Beijing a besoin de la paix pour poursuivre son développement et son économie au-delà de ses frontières. La Chine n'a auparavant jamais dépassé sa zone régionale ou participé à des actions de guerre ou à des alliances portant atteinte à la souveraineté d'autres Etats, a poursuivi Pierre Picquart, auditeur associé à l'IHEDN 75 (Institut des Hautes Etudes de la Défense Nationale).
"La Chine n'a auparavant jamais été une menace pour l'Occident, et n'a fait partie d'aucune alliance armée telle que l'OTAN", a indiqué Pierre Picquart. Mais aujourd'hui, le président chinois prône d'une part une politique pacifique, et d'autre part appelle à "une grande renaissance de l'armée chinoise" en lui envoyant un message clair : elle doit améliorer sa capacité à remporter des combats pour assurer sa sécurité, a-t-il ajouté .
Aujourd'hui, la Chine développe une "diplomatie de plus en plus active aux quatre coins du monde". Beijing confirme les grandes orientations de sa politique extérieure imaginée il y a plus de trente ans, parallèlement à l'établissement d'une diplomatie basée sur le principe du "développement pacifique," a estimé le sinologue français, ajoutant que la Chine réaffirme ainsi ses priorités que sont la défense nationale, la stabilité du pays, son développement économique, l'affirmation de son statut de grande puissance, la réunification de la nation chinoise, et la pérennité de son système politique.
La Chine s'est efforcée de bâtir comme les autres nations une armée moderne pour garantir la défense de son territoire et la préservation de ses intérêts économiques, tout en s'adaptant à un environnement international instable et à de nouveaux enjeux de défense et de sécurité. Fidèle à sa ligne diplomatique multilatérale, la Chine réaffirme le choix stratégique de la voie du développement pacifique et le souhait de maintenir la coopération.

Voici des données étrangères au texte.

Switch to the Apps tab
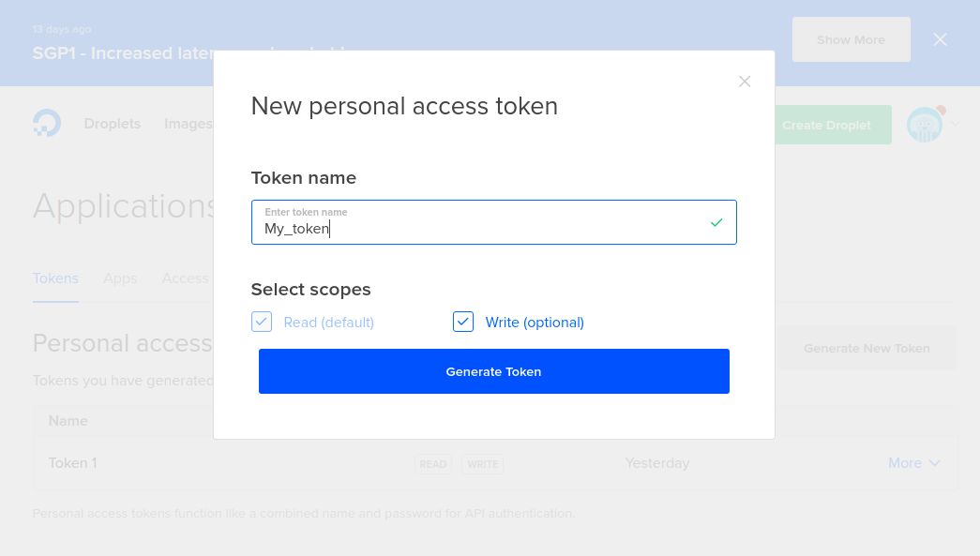 coord(120,278)
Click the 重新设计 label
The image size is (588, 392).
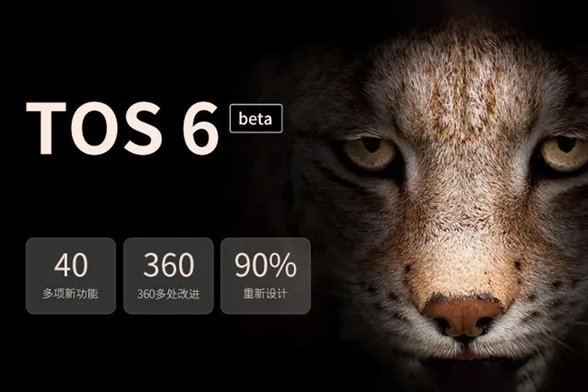(265, 293)
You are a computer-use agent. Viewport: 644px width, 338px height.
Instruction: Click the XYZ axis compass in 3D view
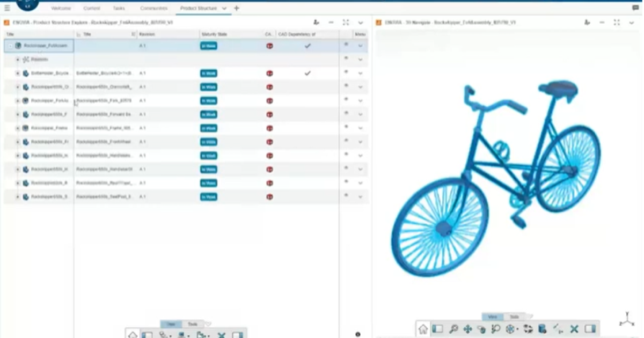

"Elle ne vise pas l'hégémonie, mais elle souhaite assurer sa sécurité intérieure et celle de de sa population", a souligné M. Picquart.
La Chine confirme ses intentions dans le Livre de la Défense chinoise de 2013 : "un nouveau concept de sécurité caractérisé par la confiance mutuelle, les avantages réciproques, l'égalité et la coordination, une sécurité globale, et la sécurité commune et coopérative ". Elle est, en outre, un des premiers contributeurs en "Casques bleus " dans le cadre des opérations non-militaires de l'ONU, a-t-il poursuivi.
"Les forces armées chinoises occupent une place prépondérante et jouent un rôle majeur dans les stratégies militaires mises en place pour assurer la sécurité et le développement du pays. Elles ont pour mission de sauvegarder la souveraineté de l'Etat, la sécurité du pays ainsi que ses intérêts en matière de développement".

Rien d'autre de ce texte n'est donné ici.